Importantly, Section 836 of the Act then explicitly states that the amount of ‘undistributable reserves’ must be included in the published audited accounts, so executives are able to justify to investors – and indeed all stakeholders – that dividends paid out are affordable (and also legal).

These rules underpin business resilience. They also ensure full transparency, accountability and, therefore, market integrity.

No legal requirement

Given this legal framework, the BEIS proposal that directors will henceforth need to report their distributable reserves at company level ‘if possible’ feels half-hearted. In the event that these reserves are ‘not known’ then they should publish what is known, and then limit dividends to this amount. 

While this is clearly sensible, given the existing legal requirement, why do directors not know their distributable reserves? Should the number for ‘undistributable reserves’ not already be in the audited accounts for all to see, as required under s836 of the Act? Are directors properly breaking down their profits between unrealised and realised portions, as required by the Act? Have they provisioned for likely losses and liabilities beyond just those that are included in their IFRS accounts?

In a legal opinion sought by institutional investors on the topic in 2015, George Bompas QC was unequivocal on the fallacy of the audit industry’s and FRC’s position – repeated in the BEIS consultation document – that there is no legal requirement to disclose distributable reserves.

“The difficulty with this proposition is that it is simply not what was provided for by the Companies Act 1980, or by the replacement Companies legislation, all of which presupposes that properly prepared accounts will enable the user to determine what is distributable and what is not…” (paragraph 19).

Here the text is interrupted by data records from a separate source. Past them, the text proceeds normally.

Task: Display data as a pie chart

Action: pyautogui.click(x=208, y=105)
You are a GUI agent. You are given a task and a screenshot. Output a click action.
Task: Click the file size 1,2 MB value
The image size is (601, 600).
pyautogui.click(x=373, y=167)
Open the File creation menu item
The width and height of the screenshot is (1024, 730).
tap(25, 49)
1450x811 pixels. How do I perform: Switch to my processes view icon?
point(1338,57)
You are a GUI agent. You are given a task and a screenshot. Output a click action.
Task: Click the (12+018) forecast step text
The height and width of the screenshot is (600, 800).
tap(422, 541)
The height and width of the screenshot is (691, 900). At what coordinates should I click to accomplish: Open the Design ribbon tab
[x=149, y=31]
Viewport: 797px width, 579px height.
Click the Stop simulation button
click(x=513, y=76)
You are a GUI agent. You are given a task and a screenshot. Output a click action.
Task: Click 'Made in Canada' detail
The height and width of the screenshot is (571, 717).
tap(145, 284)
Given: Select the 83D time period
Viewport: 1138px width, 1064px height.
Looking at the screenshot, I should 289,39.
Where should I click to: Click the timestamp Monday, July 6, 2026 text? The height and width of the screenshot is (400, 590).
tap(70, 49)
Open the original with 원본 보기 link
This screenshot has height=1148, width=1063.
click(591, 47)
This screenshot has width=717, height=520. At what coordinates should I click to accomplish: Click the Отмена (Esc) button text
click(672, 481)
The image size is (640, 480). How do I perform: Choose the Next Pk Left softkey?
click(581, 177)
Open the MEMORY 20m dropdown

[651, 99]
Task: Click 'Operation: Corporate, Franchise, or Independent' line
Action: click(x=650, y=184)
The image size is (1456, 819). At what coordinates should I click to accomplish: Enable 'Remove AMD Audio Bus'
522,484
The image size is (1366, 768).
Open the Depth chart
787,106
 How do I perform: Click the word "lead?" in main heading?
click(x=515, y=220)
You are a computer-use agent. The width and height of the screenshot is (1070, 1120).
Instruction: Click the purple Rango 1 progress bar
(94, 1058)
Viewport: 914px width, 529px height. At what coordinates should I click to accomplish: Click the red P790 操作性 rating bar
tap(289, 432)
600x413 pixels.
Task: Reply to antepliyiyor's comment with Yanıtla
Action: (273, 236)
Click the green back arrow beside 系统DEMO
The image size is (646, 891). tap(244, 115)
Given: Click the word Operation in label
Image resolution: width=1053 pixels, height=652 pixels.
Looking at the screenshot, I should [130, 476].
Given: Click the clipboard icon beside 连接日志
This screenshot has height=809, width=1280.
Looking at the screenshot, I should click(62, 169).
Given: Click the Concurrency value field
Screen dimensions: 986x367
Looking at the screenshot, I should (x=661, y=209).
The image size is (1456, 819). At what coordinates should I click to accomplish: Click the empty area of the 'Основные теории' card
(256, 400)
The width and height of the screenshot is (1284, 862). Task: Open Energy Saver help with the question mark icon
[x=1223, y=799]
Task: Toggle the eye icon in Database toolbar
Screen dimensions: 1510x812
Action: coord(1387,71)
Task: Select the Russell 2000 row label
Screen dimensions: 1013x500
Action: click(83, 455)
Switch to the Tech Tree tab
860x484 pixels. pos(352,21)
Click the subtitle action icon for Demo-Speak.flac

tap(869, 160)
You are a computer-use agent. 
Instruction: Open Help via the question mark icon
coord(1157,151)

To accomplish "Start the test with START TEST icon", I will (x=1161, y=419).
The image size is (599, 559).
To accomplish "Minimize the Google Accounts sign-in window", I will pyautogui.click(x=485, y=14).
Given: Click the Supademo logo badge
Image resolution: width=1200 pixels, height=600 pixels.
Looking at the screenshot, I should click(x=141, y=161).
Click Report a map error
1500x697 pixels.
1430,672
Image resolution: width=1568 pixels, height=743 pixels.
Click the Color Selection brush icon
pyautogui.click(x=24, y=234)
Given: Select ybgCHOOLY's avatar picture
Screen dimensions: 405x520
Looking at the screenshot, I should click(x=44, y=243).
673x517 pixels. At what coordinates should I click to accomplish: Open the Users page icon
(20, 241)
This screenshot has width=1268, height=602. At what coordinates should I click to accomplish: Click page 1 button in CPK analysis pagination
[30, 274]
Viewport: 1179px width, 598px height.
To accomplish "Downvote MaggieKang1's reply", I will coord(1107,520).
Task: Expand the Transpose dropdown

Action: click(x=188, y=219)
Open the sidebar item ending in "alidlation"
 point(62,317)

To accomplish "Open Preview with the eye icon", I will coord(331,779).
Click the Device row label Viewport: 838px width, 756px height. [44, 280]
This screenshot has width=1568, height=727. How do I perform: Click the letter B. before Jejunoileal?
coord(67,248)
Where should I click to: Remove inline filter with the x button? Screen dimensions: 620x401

For companies that combine several subsidiaries into a Group, BEIS indicates that directors should ‘estimate’ the total ‘distributable reserves’. In addition, they can choose which subsidiary distributable reserves to include. And yet for each of those underlying companies, the legal requirements apply. Directors should know and report their undistributable reserves, taking into account any restrictions relating to intra-company transfers. This should not be a matter of estimation. In fact, it should be audited.

A third proposal by BEIS is to seek an attestation from directors that any proposed dividend will not threaten solvency within next two years. Once again, this would be a good thing, if it were not for the fact that the Companies Act already requires foreseeable losses and liabilities to be accounted for, without a two-year time limit. So, we must ask why just two years? What happens if a likely loss is looming in two years three months? Do directors ignore that?

Finally, BEIS is seeking views on whether the newly empowered regulator should set the guidance for the calculation of what is distributable or not. Of course, it should. To leave the audit industry to write its own guidance, as is currently the case, is precisely why we have such confusion over the requirements today.

In the same vein, it is a worry that BEIS relied on advice from the industry in drawing up the proposals put forward this consultation. There should be no question that the government should be writing the rules that directors and auditors must follow.

As the public considers the BEIS proposals for restoring trust in audit and corporate governance, one thing should be self-evident: trust in companies depends intrinsically on strong capital protection. We need a regulator that is empowered and resourced to ensure directors and auditors meet their obligations under UK company law; and they need to be clear about what the law requires. Somewhere along the line this core function has been lost. What is most unnerving about the government’s audit reform proposals is not just that the proposals are deficient but that capital maintenance requirements are today a matter of consultation, not enforcement. 

Natasha Landell-Mills is head of stewardship at Sarasin & Partners and an ESG Clarity editorial panellist.